Instructions to follow: Transcribe the stretch of entries below from the line with "500x479 pixels." through the line with "Task: Click the Appearance paintbrush icon", exactly and with both ends included; leave out all other lines.

----------

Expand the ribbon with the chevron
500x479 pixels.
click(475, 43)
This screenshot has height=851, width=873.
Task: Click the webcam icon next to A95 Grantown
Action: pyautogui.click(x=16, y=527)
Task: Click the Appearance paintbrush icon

----------

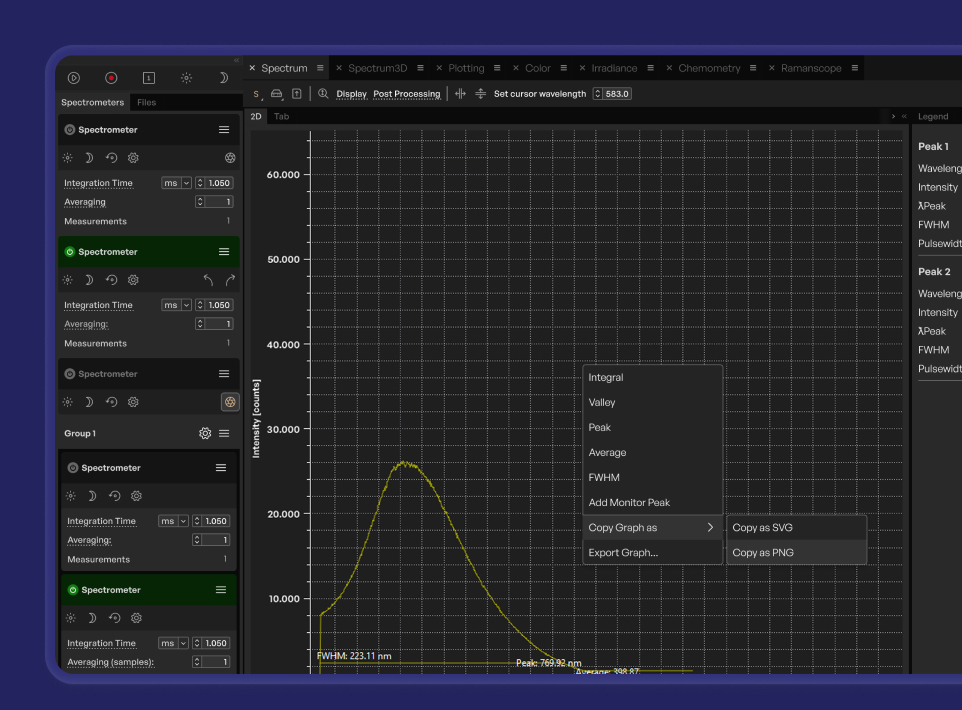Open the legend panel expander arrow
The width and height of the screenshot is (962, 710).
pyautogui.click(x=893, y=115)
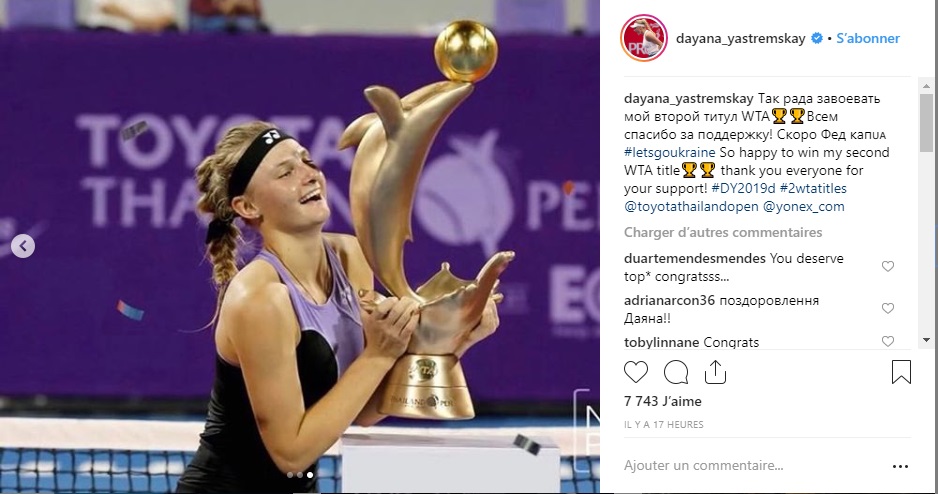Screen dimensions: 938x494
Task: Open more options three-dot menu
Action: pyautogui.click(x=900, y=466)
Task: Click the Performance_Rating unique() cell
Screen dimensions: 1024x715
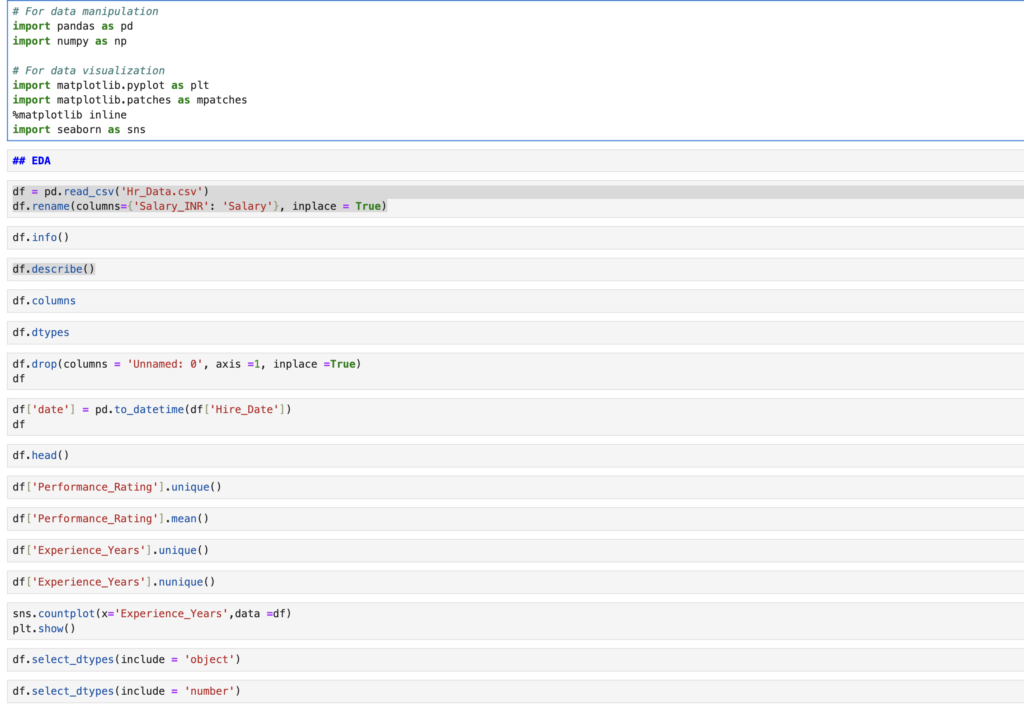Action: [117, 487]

----------

Result of this exercise:
500x479 pixels.
click(475, 43)
This screenshot has height=851, width=873.
Task: Click the webcam icon next to A95 Grantown
Action: pyautogui.click(x=16, y=527)
Task: Click the Appearance paintbrush icon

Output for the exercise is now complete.